* SET TASK A
Rescale the listing that follows the DistilBERT embedding code: reproduce every line, requests included, but multiply each coordinate in the answers by 2.6 and round it to a whole number, with halves rounded up. Keep all other numbers unchanged, and omit the picture.

* TEXT
------------
In [9]:
from transformers import DistilBertTokenizer, DistilBertModel
import torch
import torch.nn as nn



In [10]:

# Example usage
tokenizer = DistilBertTokenizer.from_pretrained('distilbert-base-uncased')
sentences = ["I love machine learning.", "Transformers are powerful."]
inputs = tokenizer(sentences, padding=True, truncation=True, return_tensors="pt")


In [11]:
class SentenceTransformer(nn.Module):
    def __init__(self, model_name='distilbert-base-uncased'):
        super(SentenceTransformer, self).__init__()
        self.bert = DistilBertModel.from_pretrained(model_name)
        
    def forward(self, input_ids, attention_mask):
        output = self.bert(input_ids=input_ids, attention_mask=attention_mask)
        # Mean pooling
        last_hidden_state = output.last_hidden_state
        input_mask_expanded = attention_mask.unsqueeze(-1).expand(last_hidden_state.size())
        sum_embeddings = torch.sum(last_hidden_state * input_mask_expanded, 1)
        sum_mask = torch.clamp(input_mask_expanded.sum(1), min=1e-9)
        return sum_embeddings / sum_mask

In [12]:
model = SentenceTransformer()
embeddings = model(inputs['input_ids'], inputs['attention_mask'])
print("Embeddings shape:", embeddings.shape)  # Should be (batch_size, hidden_size)


Embeddings shape: torch.Size([2, 768])
------------
* INPUT ROWS
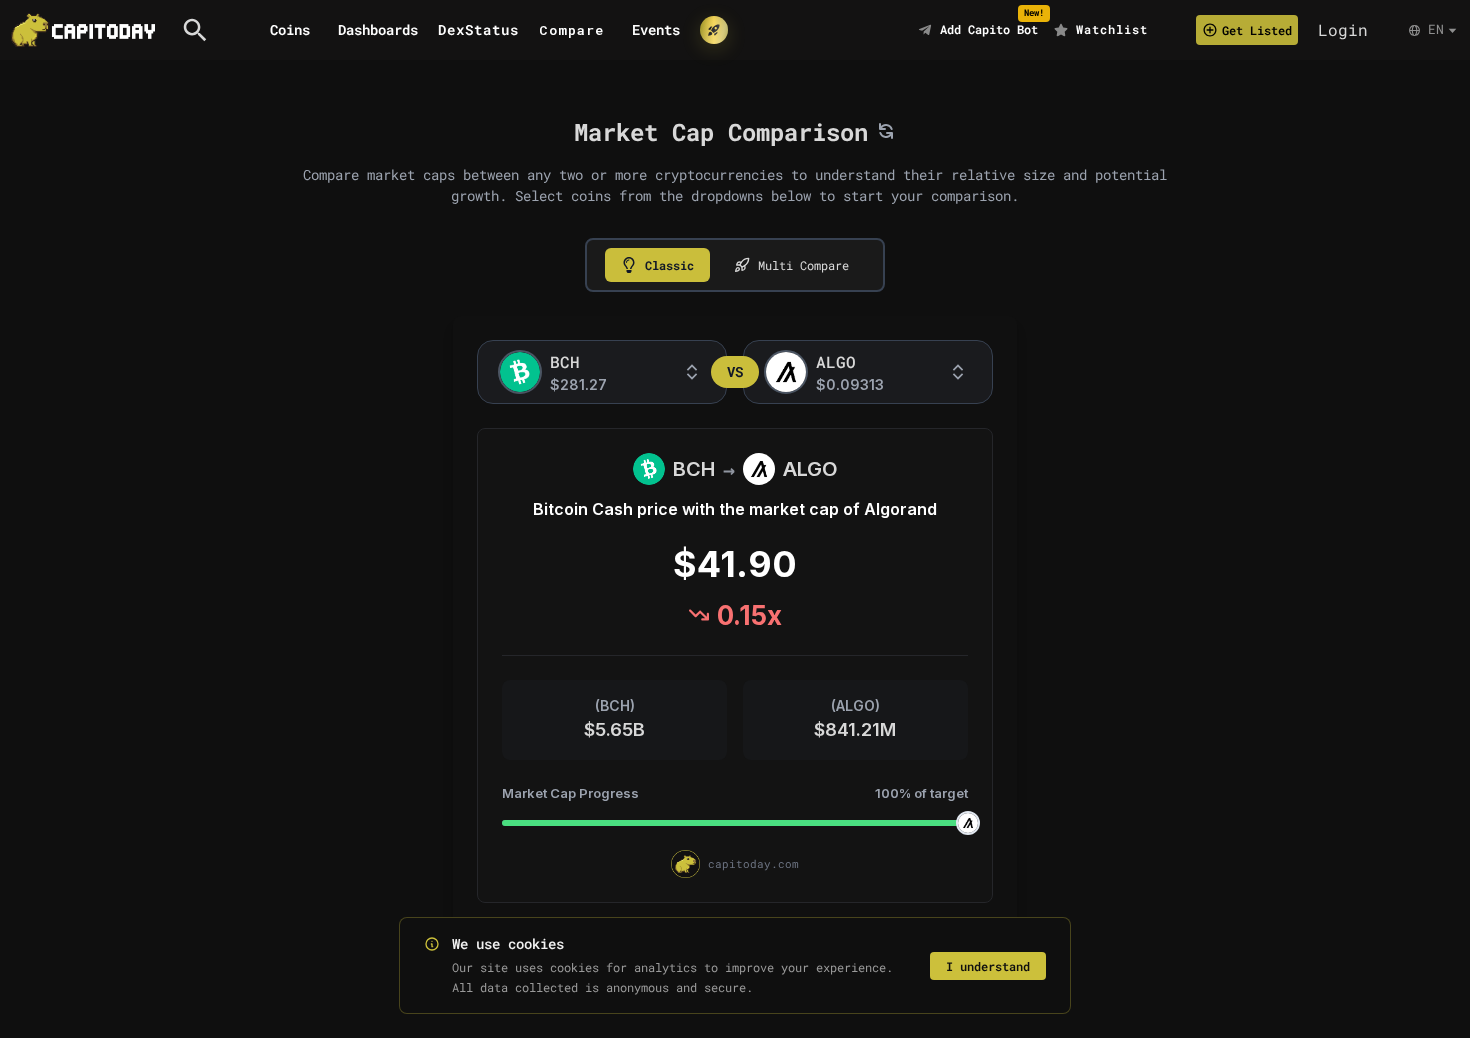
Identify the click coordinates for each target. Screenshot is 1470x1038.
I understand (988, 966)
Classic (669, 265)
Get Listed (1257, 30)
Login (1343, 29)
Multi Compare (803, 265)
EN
------------
* SET TASK B
Write out the passage of the DistilBERT embedding code between "# Mean pooling" and "torch.sum(last_hidden_state * input_mask_expanded, 1)", inclusive.

* SOLUTION A
Identify the click coordinates for each target. Screenshot is 1470x1038.
I understand (2569, 2512)
Classic (1739, 689)
Get Listed (3268, 78)
Login (3492, 75)
Multi Compare (2088, 689)
EN

* SOLUTION B
# Mean pooling
        last_hidden_state = output.last_hidden_state
        input_mask_expanded = attention_mask.unsqueeze(-1).expand(last_hidden_state.size())
        sum_embeddings = torch.sum(last_hidden_state * input_mask_expanded, 1)